I've been taking the Dial a Ride more and more, maybe once a week during warmer times now, to usually go the library or a disability meeting. There's a movie at the disability center in a couple weeks I am hoping to attend. It has helped my independence more. I do need some daily activities from time to time. I still struggle with fatigue and when I do things, my body still bloats up forcing me into bed but it is better to do things and rest then do nothing at all. The drivers talked me into using the lift on my walker, its easier then trying to get myself up the bus stairs and making the drivers put the walker on the bus. I thought I weighed too much and would break the lifts but they said it would be okay and it has. I am under the weight limits.
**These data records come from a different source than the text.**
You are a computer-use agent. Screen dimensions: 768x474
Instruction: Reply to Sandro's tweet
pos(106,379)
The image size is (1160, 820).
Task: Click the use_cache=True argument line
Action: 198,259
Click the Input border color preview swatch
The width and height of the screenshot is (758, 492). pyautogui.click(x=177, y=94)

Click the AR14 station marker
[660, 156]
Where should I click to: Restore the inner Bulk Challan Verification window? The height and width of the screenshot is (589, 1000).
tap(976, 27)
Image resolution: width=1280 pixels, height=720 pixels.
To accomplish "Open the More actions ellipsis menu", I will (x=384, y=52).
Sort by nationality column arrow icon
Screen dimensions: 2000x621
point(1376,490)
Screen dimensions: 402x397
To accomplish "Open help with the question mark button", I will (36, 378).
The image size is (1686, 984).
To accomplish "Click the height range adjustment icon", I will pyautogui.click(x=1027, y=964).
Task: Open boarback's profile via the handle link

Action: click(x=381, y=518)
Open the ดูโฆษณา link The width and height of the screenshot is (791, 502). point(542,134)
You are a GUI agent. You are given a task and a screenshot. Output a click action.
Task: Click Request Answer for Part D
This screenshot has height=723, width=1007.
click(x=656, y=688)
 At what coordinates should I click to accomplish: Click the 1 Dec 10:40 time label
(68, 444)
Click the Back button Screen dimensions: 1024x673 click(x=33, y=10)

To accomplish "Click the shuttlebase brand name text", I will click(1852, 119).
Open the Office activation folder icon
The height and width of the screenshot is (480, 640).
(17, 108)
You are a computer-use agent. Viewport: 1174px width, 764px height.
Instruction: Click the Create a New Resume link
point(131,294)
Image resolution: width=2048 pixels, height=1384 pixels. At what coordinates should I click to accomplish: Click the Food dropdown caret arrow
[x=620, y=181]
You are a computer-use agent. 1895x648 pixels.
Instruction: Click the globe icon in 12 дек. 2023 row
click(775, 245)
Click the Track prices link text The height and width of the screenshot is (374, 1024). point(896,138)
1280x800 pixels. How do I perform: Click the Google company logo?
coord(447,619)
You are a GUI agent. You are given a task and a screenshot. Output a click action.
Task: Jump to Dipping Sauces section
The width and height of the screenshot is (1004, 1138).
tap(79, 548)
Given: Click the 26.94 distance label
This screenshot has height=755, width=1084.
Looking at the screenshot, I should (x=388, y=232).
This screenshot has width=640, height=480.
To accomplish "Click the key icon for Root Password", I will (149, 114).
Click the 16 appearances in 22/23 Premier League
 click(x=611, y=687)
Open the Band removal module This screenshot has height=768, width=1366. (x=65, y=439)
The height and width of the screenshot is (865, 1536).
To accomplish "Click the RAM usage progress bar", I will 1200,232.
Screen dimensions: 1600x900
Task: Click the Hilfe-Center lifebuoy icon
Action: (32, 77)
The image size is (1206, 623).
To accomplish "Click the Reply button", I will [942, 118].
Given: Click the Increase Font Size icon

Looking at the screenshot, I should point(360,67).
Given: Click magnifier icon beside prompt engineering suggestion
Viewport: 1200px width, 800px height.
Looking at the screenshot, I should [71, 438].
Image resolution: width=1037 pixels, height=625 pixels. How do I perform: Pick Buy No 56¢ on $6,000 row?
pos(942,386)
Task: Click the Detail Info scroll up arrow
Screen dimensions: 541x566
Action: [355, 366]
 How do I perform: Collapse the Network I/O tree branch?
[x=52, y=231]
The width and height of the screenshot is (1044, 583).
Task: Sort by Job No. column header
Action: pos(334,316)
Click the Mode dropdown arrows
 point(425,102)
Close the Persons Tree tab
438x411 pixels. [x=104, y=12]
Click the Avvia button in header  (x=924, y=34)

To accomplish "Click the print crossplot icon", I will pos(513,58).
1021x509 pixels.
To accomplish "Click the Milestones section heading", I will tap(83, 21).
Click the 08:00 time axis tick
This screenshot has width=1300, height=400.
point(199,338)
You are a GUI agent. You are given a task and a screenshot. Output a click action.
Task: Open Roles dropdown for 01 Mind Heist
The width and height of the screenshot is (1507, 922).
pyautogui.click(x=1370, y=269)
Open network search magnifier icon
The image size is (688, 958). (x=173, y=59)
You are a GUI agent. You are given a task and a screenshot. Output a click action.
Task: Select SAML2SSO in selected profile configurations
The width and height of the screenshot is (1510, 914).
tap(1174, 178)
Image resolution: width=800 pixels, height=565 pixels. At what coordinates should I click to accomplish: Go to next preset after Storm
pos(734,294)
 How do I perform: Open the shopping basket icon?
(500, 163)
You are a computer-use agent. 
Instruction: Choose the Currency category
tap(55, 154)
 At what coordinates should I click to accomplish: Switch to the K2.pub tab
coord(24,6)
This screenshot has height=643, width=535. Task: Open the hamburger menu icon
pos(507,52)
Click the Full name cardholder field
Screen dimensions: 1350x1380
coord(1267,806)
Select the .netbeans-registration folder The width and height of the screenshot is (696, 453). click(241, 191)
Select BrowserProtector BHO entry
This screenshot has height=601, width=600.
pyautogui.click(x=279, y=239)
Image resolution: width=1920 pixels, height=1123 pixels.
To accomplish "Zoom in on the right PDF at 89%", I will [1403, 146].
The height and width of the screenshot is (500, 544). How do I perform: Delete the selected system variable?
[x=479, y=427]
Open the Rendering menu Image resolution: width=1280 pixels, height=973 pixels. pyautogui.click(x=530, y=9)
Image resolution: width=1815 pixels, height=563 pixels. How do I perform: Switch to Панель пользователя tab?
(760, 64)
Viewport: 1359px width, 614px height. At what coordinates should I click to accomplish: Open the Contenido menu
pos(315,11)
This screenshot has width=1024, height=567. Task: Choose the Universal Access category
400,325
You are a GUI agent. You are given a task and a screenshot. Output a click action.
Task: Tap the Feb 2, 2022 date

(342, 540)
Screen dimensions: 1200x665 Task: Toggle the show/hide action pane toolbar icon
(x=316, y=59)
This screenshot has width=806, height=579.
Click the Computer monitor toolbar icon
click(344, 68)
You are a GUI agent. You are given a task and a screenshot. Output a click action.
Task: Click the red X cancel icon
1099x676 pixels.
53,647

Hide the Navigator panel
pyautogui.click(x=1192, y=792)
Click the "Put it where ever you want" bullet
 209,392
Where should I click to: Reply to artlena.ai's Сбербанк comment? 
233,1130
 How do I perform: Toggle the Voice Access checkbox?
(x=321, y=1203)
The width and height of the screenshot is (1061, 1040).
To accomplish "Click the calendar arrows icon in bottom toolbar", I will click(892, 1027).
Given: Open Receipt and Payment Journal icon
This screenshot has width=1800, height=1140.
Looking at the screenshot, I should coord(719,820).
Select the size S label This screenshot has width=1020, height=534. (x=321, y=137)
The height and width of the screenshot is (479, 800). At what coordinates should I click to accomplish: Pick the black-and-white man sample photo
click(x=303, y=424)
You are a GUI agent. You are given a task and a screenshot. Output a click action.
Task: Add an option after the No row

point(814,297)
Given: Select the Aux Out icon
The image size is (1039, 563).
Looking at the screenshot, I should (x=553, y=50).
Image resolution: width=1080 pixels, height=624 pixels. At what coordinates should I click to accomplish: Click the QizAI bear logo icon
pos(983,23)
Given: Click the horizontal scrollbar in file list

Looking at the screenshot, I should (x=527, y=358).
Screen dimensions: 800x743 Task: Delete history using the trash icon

I did help husband vacuum our old car yesterday, he washed it, I like doing the washing part, which is kind of funny to do on a walker, but he told me he wanted to keep my hearing aids in and he will do the washing part. Our winter has been very strange. My mind is changing about Global Warming. Something is up when our February has been more like April and will it be 130 degrees by the time June gets here? I was willing to take my hearing aids out but he knows I am too deaf to hear him then. Wearing hearing aids can stink in the fact, that you do have to worry about rain and getting them wet. I never used umbrellas before and didn't mind being rained on. I hate umbrellas and they are made for skinny people.
I told him, when we go to this one grocery store, I am going to try and walk it instead of using a scooter, I was able to do it one day. I have to walk Aldis, so why not that one too? Walmart is still too big but at least I can walk more. One thing my balance is still bad, I almost tripped in the dining room yesterday not using a walker or cane, and almost fell over but was able to catch myself. I had a glass of water in my hand and some of it went flying across the floor. I think yesterday had a theme to it as later in the day I choked and sprayed water on my computer, and this morning I figured out my CPAP tube is loose and the connector is missing some membrane which probably explains a few high blood sugars. I figured out long ago, if I don't have a perfect CPAP fit and air coming in, the blood sugar is very connected to treatment of sleep apnea. I knew this tube came apart in the middle of the night, I slapped it half back together and then forgot about it. At least there I have new supplies.
However so much of life is trying to fix things and I am not good at it. I try to look up how to do things on youtube, but complex mechanics escapes me. I've still been housebound on some days but glad it has been warmer. I need to find some good paint, and when I went to Michael's art supply almost passed out seeing the prices. I think my mind gets stuck in many years ago thinking on what prices should be. Wages stay low while prices shoot up. I will have to look at ebay. I could get a lot more done with more money. I'm painting this butterfly painting now but need to get some medium gel for it, and add more details to it. Sometimes I have fantasies about all the things I could get done with money to get them done. It seems like there are constant barriers. I even worry about keeping all these computers going. I seem to be better at inner software repairs on my own then dealing with hardware issues.
I'm planning to go back and protest Tuesday, if it is warm enough. I have to make new signs though my cartoon one survived. I had a local Move On take pictures of me. I don't support George Soros and pals. This is like my war protesting, I had people I didn't necessarily agree with on all issues, to protest with them. I even agree with Trump on a few things like immigration and doing away with TPP and NAFTA but that's not enough to support a lot of really really bad stuff. There are nasty big picture aspects of Trump with the push to privatize everything for the mega-corporations and the cutting away of more freedoms. The awake see the crawling reality of fascism they all have been working on. This is Bush on steroids.
I was outraged by what they did to immigrants mid-flight and thought why didn't they give a day in advance, that's someone trying to make people suffer and it's horrible. Even the immigration stuff has been taken to the extreme. I would warn immigrants don't come to this madhouse, some of us wish we could leave. Tom Price is scary and so is the guy he picked for Labor Secretary who is against minimum wage. The last thing this country needs now is cruel Republicans, who will make life even harder. Americans are losing hope. Life is too much of a grind here. Some screens and distractions isn't enough to make up for it all either.
So I am still trying to get stuff done and hauling this body around at the same time.